Tally the lines in the records below that contain the word "Implement". Give only the number.

[begin SUPPLIED DATA]

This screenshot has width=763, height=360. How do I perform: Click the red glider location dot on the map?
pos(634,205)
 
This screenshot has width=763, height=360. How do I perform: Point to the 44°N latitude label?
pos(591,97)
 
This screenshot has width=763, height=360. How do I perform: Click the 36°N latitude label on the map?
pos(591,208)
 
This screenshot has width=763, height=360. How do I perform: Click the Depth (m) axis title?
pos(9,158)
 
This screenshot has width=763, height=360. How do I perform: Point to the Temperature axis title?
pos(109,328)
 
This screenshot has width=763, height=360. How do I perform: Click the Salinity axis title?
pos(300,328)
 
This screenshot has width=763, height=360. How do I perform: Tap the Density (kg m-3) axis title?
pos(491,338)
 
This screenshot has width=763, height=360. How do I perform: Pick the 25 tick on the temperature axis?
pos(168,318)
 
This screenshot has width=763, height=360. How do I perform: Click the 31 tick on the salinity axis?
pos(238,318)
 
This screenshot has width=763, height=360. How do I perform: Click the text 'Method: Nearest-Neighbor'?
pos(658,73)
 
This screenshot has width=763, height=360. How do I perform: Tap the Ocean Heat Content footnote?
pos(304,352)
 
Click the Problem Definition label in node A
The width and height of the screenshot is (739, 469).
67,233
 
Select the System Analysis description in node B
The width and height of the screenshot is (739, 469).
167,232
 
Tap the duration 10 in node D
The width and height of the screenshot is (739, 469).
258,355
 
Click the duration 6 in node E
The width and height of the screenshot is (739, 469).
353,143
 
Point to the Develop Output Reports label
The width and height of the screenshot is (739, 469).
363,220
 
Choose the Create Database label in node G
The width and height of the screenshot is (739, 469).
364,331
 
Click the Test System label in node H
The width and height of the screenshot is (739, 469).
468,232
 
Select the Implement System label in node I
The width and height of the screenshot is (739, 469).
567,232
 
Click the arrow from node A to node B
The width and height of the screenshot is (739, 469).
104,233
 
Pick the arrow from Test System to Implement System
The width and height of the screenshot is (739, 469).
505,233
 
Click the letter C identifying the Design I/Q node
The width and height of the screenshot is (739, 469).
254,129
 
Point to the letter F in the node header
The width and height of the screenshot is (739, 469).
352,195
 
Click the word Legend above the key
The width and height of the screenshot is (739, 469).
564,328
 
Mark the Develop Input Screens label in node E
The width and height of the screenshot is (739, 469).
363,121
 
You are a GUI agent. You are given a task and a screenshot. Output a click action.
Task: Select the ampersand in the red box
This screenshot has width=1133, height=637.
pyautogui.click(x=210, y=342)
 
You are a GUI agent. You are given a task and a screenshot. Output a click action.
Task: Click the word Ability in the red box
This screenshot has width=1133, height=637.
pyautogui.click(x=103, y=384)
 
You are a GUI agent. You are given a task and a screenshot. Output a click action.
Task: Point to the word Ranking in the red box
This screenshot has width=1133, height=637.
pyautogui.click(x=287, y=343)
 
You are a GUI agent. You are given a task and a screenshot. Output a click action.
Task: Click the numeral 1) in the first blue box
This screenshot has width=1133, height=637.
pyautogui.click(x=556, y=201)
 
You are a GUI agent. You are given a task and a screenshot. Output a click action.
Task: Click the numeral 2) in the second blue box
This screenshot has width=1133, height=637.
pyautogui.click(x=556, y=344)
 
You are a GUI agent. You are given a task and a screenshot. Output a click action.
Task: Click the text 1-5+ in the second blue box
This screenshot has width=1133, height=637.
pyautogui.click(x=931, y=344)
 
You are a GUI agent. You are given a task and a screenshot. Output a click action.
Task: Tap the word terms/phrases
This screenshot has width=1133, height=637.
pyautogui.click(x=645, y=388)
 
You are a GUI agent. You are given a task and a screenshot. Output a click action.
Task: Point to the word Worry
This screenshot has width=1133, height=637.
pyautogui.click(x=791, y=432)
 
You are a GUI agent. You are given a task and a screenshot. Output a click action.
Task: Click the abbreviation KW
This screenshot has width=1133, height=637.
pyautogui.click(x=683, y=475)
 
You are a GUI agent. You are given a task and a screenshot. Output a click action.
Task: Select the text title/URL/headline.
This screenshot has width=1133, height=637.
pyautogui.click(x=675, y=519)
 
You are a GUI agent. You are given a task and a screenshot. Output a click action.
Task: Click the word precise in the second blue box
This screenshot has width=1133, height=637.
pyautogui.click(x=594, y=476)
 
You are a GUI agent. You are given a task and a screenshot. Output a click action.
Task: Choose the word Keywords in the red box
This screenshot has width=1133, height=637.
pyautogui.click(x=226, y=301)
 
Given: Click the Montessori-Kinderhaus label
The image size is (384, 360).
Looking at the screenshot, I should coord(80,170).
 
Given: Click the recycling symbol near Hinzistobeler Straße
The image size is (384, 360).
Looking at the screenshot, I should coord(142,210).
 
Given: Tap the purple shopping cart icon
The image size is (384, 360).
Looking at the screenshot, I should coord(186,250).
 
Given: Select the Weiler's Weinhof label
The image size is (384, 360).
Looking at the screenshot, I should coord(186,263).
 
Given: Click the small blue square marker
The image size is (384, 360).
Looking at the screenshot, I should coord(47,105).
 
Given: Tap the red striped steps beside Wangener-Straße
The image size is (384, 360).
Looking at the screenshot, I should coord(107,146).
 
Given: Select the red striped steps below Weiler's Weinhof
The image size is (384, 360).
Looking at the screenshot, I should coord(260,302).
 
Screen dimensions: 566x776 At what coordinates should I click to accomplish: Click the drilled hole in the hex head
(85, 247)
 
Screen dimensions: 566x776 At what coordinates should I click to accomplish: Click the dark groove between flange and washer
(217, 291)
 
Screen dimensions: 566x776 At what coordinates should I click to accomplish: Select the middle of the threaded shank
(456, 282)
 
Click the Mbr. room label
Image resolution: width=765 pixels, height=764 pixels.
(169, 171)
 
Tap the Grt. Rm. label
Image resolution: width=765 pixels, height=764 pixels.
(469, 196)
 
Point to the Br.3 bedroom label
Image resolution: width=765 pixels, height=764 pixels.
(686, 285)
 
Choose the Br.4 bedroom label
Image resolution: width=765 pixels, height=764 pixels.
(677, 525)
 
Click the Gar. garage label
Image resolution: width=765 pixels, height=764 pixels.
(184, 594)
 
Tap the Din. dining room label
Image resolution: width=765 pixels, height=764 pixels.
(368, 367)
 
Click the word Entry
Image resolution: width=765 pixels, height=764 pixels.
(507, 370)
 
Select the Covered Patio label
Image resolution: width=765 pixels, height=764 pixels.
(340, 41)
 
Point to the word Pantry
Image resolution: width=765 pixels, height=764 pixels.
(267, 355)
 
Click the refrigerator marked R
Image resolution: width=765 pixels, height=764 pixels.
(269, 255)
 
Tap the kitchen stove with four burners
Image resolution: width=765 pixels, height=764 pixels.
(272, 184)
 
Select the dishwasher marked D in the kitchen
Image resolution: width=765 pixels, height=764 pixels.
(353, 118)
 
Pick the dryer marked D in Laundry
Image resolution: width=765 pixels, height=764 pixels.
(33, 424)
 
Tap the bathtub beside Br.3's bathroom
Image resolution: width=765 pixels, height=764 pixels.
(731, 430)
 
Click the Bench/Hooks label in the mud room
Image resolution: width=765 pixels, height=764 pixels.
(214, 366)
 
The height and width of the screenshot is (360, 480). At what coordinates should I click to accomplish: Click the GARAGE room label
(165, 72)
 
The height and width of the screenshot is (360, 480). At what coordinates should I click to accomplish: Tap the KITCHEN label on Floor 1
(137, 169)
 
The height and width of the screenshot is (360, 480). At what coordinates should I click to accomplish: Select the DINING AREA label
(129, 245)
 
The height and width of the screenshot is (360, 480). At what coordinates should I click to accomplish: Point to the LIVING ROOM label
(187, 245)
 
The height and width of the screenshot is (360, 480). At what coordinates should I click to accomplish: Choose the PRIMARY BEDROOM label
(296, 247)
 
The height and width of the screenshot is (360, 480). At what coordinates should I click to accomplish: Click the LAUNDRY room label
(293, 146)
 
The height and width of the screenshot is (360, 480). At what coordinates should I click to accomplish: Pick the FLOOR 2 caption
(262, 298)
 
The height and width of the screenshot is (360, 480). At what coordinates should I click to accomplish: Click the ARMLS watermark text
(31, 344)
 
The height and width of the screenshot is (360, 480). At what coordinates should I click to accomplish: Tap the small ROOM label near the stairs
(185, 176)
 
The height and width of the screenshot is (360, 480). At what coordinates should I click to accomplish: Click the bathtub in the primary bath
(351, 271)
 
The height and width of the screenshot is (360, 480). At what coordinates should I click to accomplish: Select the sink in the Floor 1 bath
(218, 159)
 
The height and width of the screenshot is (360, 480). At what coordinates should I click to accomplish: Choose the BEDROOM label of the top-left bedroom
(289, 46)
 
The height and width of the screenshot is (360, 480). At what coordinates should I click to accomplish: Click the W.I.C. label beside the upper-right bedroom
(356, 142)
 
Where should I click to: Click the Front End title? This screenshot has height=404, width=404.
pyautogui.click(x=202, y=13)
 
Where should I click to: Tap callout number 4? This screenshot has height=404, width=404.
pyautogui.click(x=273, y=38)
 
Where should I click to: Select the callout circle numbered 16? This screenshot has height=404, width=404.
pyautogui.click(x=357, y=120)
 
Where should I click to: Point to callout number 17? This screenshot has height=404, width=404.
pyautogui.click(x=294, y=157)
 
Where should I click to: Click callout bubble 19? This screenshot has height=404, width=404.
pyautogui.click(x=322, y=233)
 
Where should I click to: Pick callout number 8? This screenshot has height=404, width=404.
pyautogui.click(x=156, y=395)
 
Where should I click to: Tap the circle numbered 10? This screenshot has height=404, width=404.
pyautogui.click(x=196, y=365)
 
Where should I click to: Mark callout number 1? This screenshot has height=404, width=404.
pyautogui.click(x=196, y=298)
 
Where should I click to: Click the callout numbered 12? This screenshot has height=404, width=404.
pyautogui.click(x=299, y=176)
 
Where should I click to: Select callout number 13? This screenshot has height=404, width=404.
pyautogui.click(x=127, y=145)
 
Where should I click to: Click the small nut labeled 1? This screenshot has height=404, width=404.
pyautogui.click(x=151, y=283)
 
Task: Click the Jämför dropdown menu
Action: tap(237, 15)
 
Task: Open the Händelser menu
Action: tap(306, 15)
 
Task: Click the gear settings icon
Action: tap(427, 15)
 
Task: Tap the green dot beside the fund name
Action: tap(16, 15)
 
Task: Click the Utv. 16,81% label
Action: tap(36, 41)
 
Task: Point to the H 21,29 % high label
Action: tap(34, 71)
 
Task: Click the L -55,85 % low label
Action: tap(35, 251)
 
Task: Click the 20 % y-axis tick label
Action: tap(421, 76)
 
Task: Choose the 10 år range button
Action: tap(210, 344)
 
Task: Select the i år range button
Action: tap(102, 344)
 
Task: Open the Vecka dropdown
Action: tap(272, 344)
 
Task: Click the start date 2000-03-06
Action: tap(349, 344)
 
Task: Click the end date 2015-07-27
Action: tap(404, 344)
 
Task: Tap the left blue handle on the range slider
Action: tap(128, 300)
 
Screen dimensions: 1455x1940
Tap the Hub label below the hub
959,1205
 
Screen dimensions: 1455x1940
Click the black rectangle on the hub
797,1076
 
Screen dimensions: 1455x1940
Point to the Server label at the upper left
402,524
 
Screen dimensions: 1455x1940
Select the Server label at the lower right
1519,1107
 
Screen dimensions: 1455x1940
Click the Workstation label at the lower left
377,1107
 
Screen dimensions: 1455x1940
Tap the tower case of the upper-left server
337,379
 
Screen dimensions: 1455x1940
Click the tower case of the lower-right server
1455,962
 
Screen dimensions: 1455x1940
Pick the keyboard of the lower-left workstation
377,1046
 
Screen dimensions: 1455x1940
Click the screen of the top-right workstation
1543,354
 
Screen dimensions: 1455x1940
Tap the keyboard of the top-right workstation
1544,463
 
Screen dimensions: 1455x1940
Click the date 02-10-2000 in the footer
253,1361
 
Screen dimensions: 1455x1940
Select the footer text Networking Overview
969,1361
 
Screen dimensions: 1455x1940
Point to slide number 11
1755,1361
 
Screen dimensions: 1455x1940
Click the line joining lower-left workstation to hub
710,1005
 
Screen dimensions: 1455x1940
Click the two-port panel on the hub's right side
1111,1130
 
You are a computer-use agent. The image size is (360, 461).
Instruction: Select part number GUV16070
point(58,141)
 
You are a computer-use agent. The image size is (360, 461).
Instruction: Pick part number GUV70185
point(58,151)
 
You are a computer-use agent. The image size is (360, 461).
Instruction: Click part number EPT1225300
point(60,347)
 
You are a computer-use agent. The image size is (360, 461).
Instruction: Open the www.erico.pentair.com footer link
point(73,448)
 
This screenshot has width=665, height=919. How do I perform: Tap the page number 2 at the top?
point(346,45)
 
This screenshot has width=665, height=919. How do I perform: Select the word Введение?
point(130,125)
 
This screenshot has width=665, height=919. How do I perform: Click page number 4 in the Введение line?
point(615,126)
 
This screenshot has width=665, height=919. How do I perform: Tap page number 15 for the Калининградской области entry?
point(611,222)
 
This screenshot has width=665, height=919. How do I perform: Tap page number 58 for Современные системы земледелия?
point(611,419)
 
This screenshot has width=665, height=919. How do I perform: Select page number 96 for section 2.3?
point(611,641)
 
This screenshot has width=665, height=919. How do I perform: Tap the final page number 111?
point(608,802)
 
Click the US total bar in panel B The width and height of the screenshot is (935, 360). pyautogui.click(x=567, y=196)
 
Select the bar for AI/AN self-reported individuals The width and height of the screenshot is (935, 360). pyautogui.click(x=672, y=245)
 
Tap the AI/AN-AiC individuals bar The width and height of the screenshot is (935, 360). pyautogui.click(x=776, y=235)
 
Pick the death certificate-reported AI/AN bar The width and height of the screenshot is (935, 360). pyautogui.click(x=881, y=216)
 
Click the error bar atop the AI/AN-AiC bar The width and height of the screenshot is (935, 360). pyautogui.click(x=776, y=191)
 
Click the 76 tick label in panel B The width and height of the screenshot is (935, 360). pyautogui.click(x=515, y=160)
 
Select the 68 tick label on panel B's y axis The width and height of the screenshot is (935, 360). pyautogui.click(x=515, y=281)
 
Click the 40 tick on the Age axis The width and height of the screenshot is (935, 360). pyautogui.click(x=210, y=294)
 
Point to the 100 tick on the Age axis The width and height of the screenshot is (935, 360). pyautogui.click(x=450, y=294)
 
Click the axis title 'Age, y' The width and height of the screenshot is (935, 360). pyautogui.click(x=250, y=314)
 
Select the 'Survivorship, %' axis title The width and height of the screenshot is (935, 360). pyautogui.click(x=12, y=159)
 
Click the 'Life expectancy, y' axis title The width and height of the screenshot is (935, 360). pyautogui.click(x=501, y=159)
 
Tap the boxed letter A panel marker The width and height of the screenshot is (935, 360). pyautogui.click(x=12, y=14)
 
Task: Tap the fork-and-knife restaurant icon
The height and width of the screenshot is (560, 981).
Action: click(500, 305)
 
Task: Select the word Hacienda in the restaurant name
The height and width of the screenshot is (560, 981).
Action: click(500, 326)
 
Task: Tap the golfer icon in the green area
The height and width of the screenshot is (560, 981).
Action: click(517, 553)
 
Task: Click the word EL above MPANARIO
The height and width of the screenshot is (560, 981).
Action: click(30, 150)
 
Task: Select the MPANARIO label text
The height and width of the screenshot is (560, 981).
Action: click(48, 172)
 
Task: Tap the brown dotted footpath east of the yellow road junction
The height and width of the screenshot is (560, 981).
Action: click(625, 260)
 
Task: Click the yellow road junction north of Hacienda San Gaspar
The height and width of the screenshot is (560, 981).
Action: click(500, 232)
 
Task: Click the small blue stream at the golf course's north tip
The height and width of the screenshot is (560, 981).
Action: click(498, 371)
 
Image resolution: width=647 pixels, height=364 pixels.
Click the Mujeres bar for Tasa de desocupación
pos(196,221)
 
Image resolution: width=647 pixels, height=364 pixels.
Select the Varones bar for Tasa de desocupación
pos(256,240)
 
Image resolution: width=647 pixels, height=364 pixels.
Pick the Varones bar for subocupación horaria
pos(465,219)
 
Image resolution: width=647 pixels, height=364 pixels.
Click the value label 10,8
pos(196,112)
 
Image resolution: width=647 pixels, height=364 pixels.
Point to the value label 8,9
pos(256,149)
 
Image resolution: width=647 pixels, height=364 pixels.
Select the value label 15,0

[end SUPPLIED DATA]

#### CORRECT RESPONSE
2